701 4th Ave. S.
On the perimeter of Downtown's skyway system is a little piece of Chicago and a jewel of an office building. Designed by Chicago's famed architect Helmut Jahn, 701 4th Ave. S. was built in 1984.
Though born in Nuremberg, Germany in 1940, Jahn moved to Chicago to study with Mies van der Rohe at the Illinois Institute of Technology. In 1967, he began his career as an architect at C. F. Murphy Associates. Six years later, he became head of design, and by 1981, the firm's name had been changed to Murphy/Jahn and Helmut Jahn was the sole owner, president and CEO.
Jahn's early work was influenced by the International Style then evolved into sculptural skyscrapers clad in lively patterns of colored glass panels.
He became nicknamed "Flash Gordon" for his postmodern, shimmering glass skyscrapers of the late 1970s and 1980s and rocketed to architectural celebrity after building the State of Illinois Building in 1984. The American Institute of Architects named him one of the 10 most influential living architects in 1991. Today, there are more than a dozen books about the architect, and while Chicago's skyline is a Murphy/Jahn gallery, the firm's work spans the globe.
Our own 18-story building is composed of two concentric octagon towers. A central blue-and-silver glass tower rises from the building's center. Wrapping around it is a second tower with a series of graduated steps from the corner entrance.

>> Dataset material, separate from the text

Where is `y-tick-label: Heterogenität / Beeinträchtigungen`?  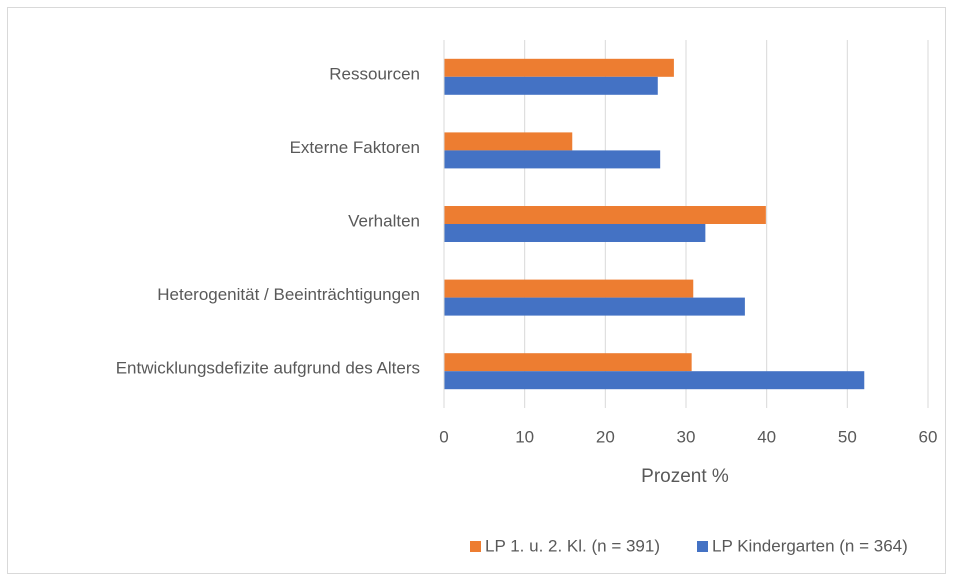 y-tick-label: Heterogenität / Beeinträchtigungen is located at coordinates (288, 294).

In a 1985 lecture, Jahn said of the building: "Both in form and in surface the outer octagon is more dynamic, the inner one more static. At the corner, the inner building stays free to reinforce the diagonal and the corner. The outer part transforms into a base which furthers the relationship with the neighboring buildings."
Salmon and light blue panels define the building's base, and there's lots of marble inside. The smart corner entrance is a visual connection to Downtown and acknowledges Hennepin County Government Center.
Walk through the kitty-corner park to appreciate the sculptural beauty of this skyline gem by one of America's premiere architects.
To see the architect's sketches for this building, check out "Helmut Jahn" published by Rizzoli, New York, call number NA 737.J34 M55 at Downtown's Central Library, 250 Marquette Ave.
LUNCH TIP: The building's own Bigsby's Cafe serves daily specials on the patio.